──────── RECORDED DATA
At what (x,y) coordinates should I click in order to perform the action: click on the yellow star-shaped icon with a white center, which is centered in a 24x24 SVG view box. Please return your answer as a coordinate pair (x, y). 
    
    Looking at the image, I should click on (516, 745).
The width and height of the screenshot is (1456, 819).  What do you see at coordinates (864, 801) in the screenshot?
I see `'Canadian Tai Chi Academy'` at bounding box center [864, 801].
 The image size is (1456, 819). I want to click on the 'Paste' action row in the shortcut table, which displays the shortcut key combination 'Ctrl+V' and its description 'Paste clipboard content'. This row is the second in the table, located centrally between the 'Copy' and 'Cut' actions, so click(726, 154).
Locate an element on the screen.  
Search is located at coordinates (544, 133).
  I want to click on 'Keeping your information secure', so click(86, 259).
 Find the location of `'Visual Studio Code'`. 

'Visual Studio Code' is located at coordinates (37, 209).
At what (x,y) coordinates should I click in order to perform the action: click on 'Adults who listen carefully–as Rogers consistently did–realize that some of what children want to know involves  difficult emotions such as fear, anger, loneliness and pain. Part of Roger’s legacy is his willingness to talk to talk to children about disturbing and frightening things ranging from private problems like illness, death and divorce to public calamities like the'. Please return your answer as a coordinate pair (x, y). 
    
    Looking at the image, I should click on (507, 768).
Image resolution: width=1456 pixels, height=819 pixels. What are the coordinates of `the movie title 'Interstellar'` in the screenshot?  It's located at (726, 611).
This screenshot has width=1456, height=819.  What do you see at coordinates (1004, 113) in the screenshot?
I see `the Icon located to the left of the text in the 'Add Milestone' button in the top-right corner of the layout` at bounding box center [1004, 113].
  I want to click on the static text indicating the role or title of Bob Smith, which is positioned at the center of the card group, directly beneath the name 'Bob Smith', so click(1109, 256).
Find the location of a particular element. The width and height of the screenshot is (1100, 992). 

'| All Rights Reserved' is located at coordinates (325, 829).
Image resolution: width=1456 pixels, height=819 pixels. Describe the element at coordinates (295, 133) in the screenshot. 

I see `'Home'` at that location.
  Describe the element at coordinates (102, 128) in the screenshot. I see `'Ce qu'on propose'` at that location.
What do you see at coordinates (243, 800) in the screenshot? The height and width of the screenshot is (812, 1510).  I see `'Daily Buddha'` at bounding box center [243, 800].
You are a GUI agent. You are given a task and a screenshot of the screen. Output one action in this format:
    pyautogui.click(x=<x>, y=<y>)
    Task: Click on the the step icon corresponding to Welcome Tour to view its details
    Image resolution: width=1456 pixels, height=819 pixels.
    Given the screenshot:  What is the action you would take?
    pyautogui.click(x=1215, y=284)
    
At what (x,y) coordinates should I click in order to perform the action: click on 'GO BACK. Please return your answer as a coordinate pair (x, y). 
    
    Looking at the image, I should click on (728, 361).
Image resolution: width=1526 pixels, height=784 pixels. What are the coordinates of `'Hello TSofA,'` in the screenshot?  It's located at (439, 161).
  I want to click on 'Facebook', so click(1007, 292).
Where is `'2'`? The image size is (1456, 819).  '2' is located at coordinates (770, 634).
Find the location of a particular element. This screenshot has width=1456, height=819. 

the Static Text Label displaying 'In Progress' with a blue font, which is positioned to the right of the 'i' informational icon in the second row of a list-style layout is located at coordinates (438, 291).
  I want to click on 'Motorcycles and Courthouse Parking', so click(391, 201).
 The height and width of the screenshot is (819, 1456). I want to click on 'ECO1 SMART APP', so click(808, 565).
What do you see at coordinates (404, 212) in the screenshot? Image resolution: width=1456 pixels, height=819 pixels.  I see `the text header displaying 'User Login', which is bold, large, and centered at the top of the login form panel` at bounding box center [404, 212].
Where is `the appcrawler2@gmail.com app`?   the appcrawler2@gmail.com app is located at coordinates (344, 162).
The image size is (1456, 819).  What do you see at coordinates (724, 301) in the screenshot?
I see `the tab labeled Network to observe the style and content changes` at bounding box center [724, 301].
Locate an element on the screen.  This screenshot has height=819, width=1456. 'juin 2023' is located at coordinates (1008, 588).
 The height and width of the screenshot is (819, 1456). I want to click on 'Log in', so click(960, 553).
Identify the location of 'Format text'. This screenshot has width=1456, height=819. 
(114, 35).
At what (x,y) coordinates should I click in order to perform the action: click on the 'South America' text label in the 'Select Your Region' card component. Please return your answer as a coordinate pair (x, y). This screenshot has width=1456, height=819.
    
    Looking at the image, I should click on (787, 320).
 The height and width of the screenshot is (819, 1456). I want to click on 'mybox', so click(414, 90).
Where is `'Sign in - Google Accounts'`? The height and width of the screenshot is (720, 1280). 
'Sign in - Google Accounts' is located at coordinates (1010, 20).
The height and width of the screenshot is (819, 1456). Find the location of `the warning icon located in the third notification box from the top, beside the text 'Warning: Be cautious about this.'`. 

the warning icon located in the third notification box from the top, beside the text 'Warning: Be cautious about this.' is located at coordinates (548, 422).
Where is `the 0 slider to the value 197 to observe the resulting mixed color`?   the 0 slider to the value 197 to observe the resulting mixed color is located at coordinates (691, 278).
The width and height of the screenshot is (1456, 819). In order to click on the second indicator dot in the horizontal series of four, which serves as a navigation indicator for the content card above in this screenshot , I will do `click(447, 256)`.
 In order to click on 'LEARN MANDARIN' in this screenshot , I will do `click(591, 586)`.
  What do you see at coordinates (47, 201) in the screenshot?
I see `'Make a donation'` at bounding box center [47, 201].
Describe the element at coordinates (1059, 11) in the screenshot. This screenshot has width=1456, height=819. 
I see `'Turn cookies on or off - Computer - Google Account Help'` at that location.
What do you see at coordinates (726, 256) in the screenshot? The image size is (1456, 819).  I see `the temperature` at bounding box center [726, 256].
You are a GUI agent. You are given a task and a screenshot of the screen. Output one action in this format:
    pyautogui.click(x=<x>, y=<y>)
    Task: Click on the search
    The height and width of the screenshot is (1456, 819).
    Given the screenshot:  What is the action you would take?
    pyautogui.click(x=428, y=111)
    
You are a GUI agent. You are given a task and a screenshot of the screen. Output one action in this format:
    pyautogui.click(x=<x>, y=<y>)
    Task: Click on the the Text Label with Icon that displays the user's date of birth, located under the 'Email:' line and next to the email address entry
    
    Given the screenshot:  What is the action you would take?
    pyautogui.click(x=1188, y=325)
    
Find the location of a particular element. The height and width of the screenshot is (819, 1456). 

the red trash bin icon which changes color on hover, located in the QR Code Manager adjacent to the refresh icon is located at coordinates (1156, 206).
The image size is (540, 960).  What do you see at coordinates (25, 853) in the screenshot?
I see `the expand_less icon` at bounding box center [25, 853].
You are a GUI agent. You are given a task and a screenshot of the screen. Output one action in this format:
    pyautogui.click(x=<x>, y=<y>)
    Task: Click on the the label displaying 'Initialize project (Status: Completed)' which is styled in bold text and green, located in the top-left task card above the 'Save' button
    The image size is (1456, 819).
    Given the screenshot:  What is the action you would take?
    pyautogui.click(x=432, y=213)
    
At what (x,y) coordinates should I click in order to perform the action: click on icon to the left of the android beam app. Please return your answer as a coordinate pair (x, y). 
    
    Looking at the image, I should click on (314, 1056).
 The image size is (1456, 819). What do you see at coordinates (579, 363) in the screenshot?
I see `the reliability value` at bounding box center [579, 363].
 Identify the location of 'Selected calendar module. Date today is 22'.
────────────────
# DIRECTIVE
Pick out every line that contains the word "title" and copy each of those lines.

# EXERCISE OUTPUT
Image resolution: width=1456 pixels, height=819 pixels. What are the coordinates of `the movie title 'Interstellar'` in the screenshot?  It's located at (726, 611).
  I want to click on the static text indicating the role or title of Bob Smith, which is positioned at the center of the card group, directly beneath the name 'Bob Smith', so click(1109, 256).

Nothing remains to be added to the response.